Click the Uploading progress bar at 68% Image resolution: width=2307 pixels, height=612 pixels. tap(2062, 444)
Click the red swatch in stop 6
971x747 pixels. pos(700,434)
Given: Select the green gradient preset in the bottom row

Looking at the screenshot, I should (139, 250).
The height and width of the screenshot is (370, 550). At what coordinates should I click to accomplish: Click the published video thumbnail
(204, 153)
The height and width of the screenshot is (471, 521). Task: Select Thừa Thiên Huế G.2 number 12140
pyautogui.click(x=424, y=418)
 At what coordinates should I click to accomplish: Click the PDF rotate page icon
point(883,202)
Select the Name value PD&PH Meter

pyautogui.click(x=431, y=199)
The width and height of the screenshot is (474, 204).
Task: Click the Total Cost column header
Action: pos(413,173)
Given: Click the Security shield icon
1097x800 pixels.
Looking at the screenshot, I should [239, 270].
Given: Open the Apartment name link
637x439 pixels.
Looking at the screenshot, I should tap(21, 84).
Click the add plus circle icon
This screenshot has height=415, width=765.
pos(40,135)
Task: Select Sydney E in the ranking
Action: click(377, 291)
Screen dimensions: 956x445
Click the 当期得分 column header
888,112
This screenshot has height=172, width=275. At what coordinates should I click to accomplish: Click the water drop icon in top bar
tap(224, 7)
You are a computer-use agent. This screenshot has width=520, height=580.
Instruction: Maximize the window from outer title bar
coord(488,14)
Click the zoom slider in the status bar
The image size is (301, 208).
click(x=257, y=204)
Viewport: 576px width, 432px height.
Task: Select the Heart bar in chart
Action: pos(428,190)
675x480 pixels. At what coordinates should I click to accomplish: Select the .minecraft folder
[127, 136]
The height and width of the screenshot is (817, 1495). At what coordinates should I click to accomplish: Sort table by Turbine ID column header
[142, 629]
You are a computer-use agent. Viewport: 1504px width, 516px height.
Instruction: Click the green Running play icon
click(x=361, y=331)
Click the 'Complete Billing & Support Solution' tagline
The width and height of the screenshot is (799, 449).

* **ACTIVITY**: Repeat the data above exactly.

* **ANSWER TO THIS EXERCISE**:
Click the Uploading progress bar at 68% Image resolution: width=2307 pixels, height=612 pixels. tap(2062, 444)
Click the red swatch in stop 6
971x747 pixels. pos(700,434)
Given: Select the green gradient preset in the bottom row

Looking at the screenshot, I should (139, 250).
The height and width of the screenshot is (370, 550). At what coordinates should I click to accomplish: Click the published video thumbnail
(204, 153)
The height and width of the screenshot is (471, 521). Task: Select Thừa Thiên Huế G.2 number 12140
pyautogui.click(x=424, y=418)
 At what coordinates should I click to accomplish: Click the PDF rotate page icon
point(883,202)
Select the Name value PD&PH Meter

pyautogui.click(x=431, y=199)
The width and height of the screenshot is (474, 204).
Task: Click the Total Cost column header
Action: pos(413,173)
Given: Click the Security shield icon
1097x800 pixels.
Looking at the screenshot, I should [239, 270].
Given: Open the Apartment name link
637x439 pixels.
Looking at the screenshot, I should tap(21, 84).
Click the add plus circle icon
This screenshot has height=415, width=765.
pos(40,135)
Task: Select Sydney E in the ranking
Action: click(377, 291)
Screen dimensions: 956x445
Click the 当期得分 column header
888,112
This screenshot has height=172, width=275. At what coordinates should I click to accomplish: Click the water drop icon in top bar
tap(224, 7)
You are a computer-use agent. This screenshot has width=520, height=580.
Instruction: Maximize the window from outer title bar
coord(488,14)
Click the zoom slider in the status bar
The image size is (301, 208).
click(x=257, y=204)
Viewport: 576px width, 432px height.
Task: Select the Heart bar in chart
Action: pos(428,190)
675x480 pixels. At what coordinates should I click to accomplish: Select the .minecraft folder
[127, 136]
The height and width of the screenshot is (817, 1495). At what coordinates should I click to accomplish: Sort table by Turbine ID column header
[142, 629]
You are a computer-use agent. Viewport: 1504px width, 516px height.
Instruction: Click the green Running play icon
click(x=361, y=331)
Click the 'Complete Billing & Support Solution' tagline
The width and height of the screenshot is (799, 449).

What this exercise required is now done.